* _EXERCISE REQUIREMENTS_: Where the line containing "Screen dimensions: 1568x722" appears in the records below, begin there and output each line verbatim through the last line.

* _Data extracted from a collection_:
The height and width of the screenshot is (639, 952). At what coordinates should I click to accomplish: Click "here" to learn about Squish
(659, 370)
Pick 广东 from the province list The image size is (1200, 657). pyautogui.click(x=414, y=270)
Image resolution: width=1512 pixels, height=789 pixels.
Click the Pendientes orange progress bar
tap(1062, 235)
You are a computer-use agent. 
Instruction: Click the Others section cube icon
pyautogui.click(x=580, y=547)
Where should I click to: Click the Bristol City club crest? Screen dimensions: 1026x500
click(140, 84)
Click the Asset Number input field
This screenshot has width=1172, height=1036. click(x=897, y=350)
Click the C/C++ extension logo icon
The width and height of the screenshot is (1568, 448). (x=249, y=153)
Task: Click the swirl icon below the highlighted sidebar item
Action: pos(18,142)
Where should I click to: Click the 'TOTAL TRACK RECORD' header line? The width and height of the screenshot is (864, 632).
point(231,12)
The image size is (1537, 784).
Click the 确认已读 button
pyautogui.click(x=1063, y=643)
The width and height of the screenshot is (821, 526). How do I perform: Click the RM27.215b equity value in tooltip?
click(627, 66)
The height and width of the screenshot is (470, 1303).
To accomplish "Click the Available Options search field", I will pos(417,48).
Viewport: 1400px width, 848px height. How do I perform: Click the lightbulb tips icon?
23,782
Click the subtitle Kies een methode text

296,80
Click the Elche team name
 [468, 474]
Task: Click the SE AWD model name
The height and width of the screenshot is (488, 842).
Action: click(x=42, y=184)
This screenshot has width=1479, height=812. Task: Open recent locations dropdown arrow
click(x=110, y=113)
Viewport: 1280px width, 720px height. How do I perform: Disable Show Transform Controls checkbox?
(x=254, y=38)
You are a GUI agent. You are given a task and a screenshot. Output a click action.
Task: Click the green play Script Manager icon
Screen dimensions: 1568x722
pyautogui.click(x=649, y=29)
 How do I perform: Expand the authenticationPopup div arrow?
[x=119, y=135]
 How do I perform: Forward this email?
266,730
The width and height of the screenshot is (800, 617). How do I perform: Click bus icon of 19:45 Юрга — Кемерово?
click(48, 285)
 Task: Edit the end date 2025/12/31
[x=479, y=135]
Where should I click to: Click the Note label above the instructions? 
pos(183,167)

* _EXERCISE ANSWER_:
Screen dimensions: 1568x722
pyautogui.click(x=649, y=29)
 How do I perform: Expand the authenticationPopup div arrow?
[x=119, y=135]
 How do I perform: Forward this email?
266,730
The width and height of the screenshot is (800, 617). How do I perform: Click bus icon of 19:45 Юрга — Кемерово?
click(48, 285)
 Task: Edit the end date 2025/12/31
[x=479, y=135]
Where should I click to: Click the Note label above the instructions? 
pos(183,167)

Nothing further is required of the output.